• **SOURCE TEXT**
'''
The wealthy prophet had told multitudes at his Waterfalls church in Harare on Sunday that he had found a cure for HIV/Aids and cancer, with his bold declaration alarming government and public health workers.
On Tuesday, government warned Magaya that he risks being arrested if he goes ahead and starts selling his controversial HIV/Aids herbal medicine, named Aguma, without regulatory approval.
And police on Wednesday night raided his church looking for the medicine, whose distribution had been scheduled to start tomorrow.
The Zimbabwe Association of Doctors for Human Rights had also threatened to slap Magaya with a lawsuit within seven days, saying his HIV/Aids treatment claim was dangerous and leaves patients prone to infection.
After facing a barrage of criticism, Magaya acknowledged at a news conference yesterday that he rushed to announce his claim and conveyed his apology to the minister of Health and Child Care Obadiah Moyo and his deputy John Mangwiro.
“We have engaged the ministry. I carry an apology to them and the public. Having carried the research from outside the country, I went on to announce the results unprocedurally,” a deflated Magaya said. “I apologise once again.
“I took heed of what government and relevant boards have asked me to do to retract my earlier claim, which I am now doing. Together we are going to work towards running intensive clinical trials for Aguma,” he added.
Magaya had claimed last Sunday that he and his Indian counterparts had found a herbal remedy for HIV and Aids, incredibly claiming Aguma could destroy the HIV virus in just 14 days.
He further said he was working with the government which he claimed was taking his “cure” through some laboratory tests, a claim strenuously rejected by government.
An Aguma immune booster sachet, according to social media adverts, was going for $500, while the capsules were being sold for $1 000.
Magaya — who was earlier contemplating moving his family and church business out of Zimbabwe because he reportedly felt “truly threatened” after authorities descended on him in the wake of his claims — was forced to issue a skin-back retraction for the first time in his life after his bonehead claim stirred uproarious anger among Western medical experts who claimed he was giving false hope to the sick.
At the joint press conference yesterday, Moyo said Magaya did not follow due process when he unveiled his Aguma herb and without realising the impact of his message.
'''
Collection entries
'''
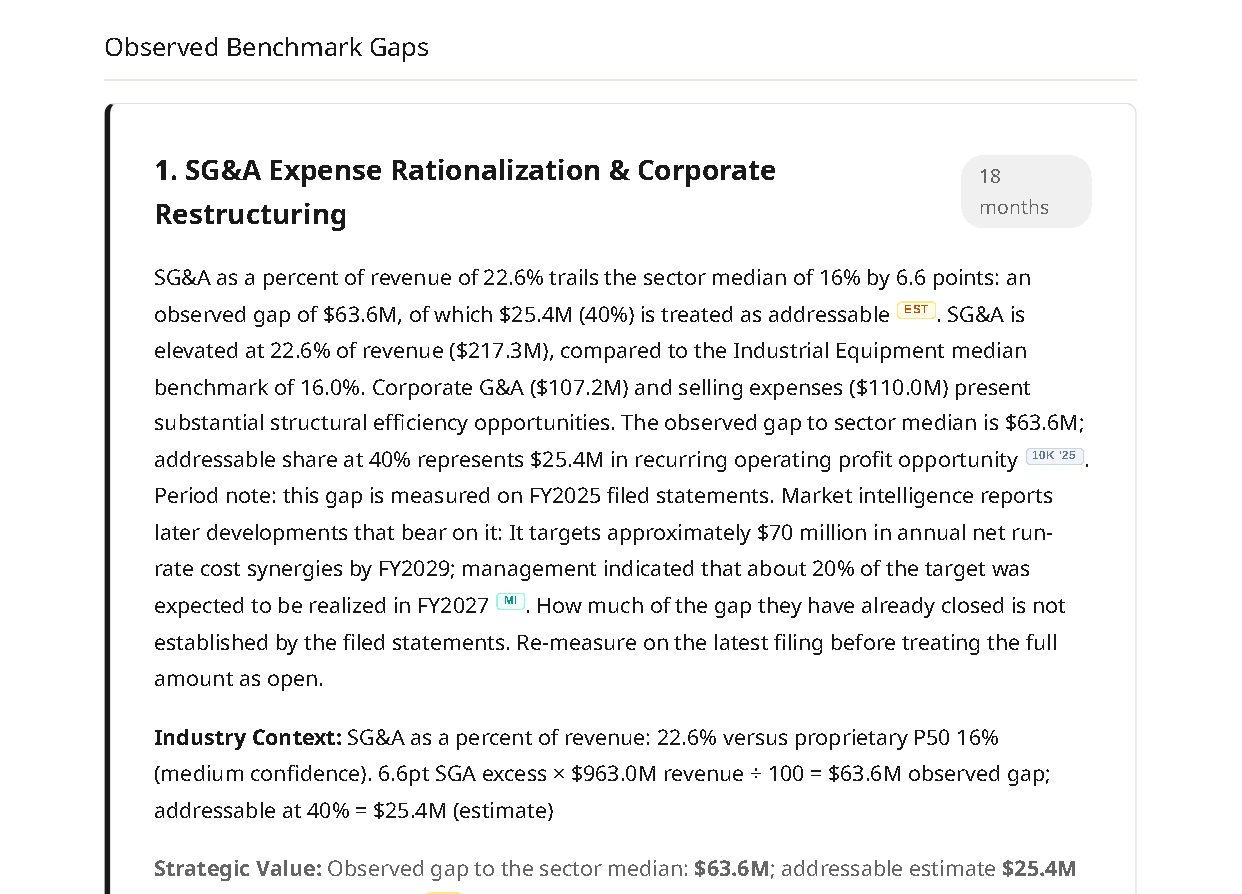Click the MI market intelligence badge

[x=510, y=601]
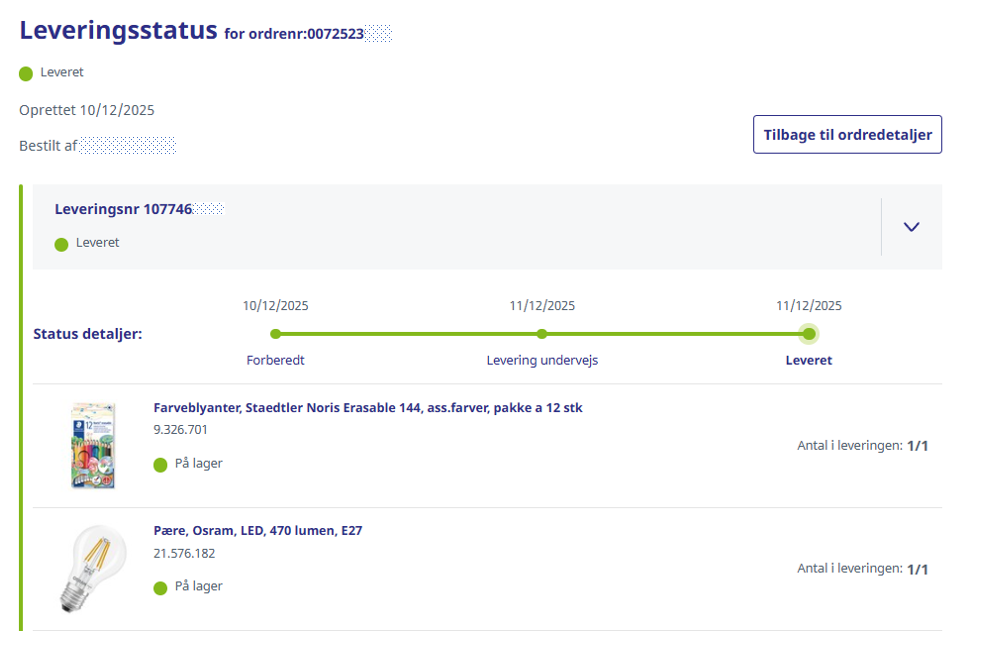
Task: Click the 'Levering undervejs' timeline dot
Action: tap(542, 334)
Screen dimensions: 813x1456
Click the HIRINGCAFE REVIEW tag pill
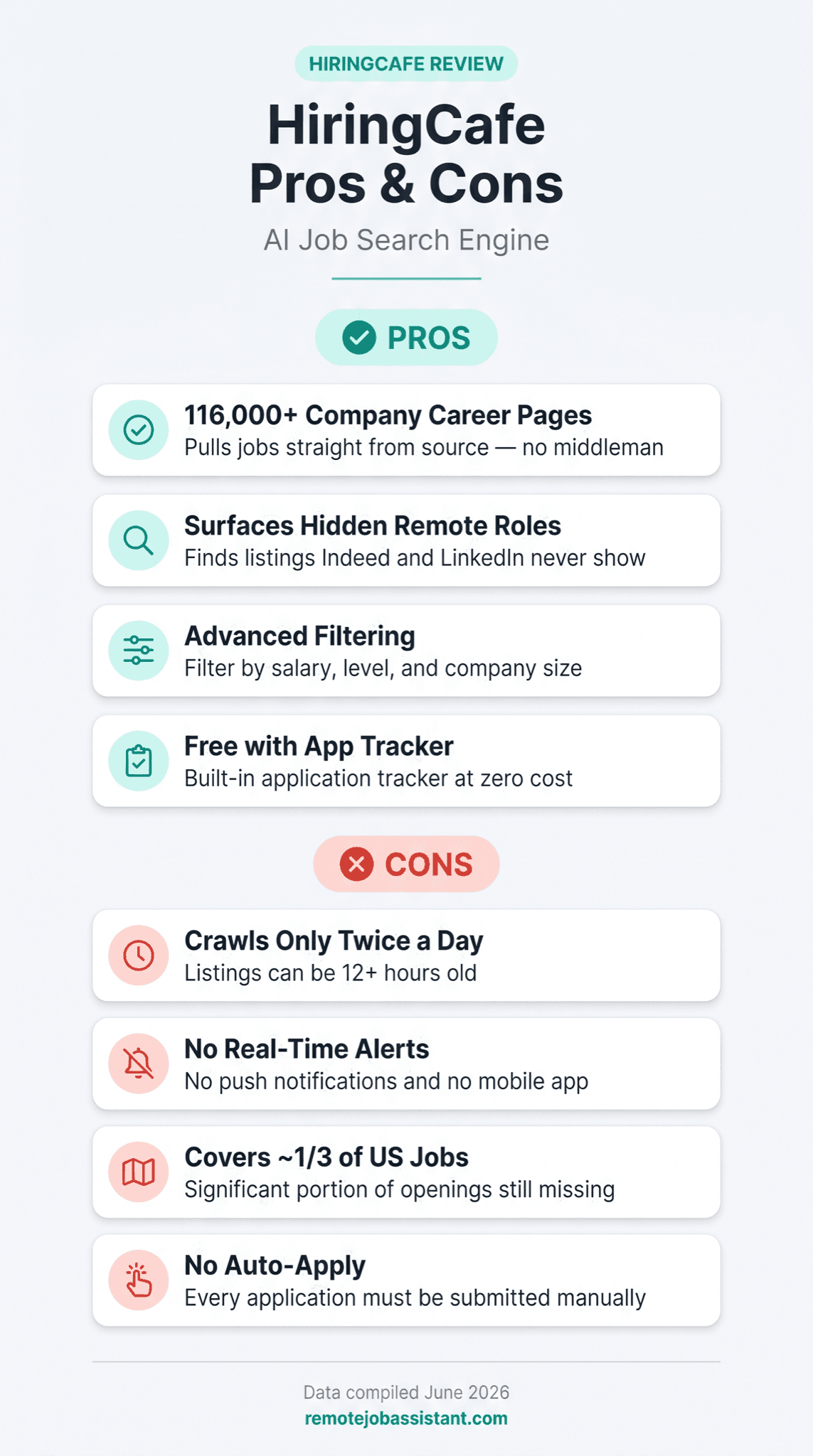tap(406, 64)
'''
• **TASKS**
(a) According to the article on Magaya's Aguma claim, how many days did he say it would take Aguma to destroy the HIV virus?
(b) Carry the article on Magaya's Aguma claim further, starting after its last sentence.
This data plays no part in the work.

• **TASK RESPONSES**
(a) 14 days

(b)
Moyo suggested Magaya seemed ignorant of the legal framework around the regulation of medicines in the country.
He said he had no doubt that he was now well acquainted with the regulations.
Moyo, however, said they could not outrightly stop alternative medicines, but called for procedure to be followed, including clinical trials.
“I want to reiterate that please carry on with your medicines, Magaya’s medicine has not yet been approved. It’s unfortunate that Magaya did not have all regulations in place,” the minister said.
“Zimbabwe appreciates new discoveries but we want them to go through scientifically proven processes and these processes are what we are following now. He has assured us that he will not dispense that medication.
The process will start with him giving us his evaluation papers of Aguma from India. Right now, there is no medicine from Magaya registered for use in Zimbabwe or elsewhere. We are grateful that he has come to us.”
According to the Medicines Control Authority of Zimbabwe, Medicines and Allied Substances Control Act Chapter 15.03 under the advertisement of medicines subsection (1) no persons shall publish, distribute or in any other manner whatsoever bring to the notice of the public or cause or permit to be published or distributed or to be brought to the notice of the public any false or misleading advertisement concerning a medicine.
Any person who contravenes subsection (1) shall be guilty of an offence and liable to a fine not exceeding level 12 or to imprisonment for a period not exceeding two years or to both such fine and such imprisonment. Daily News.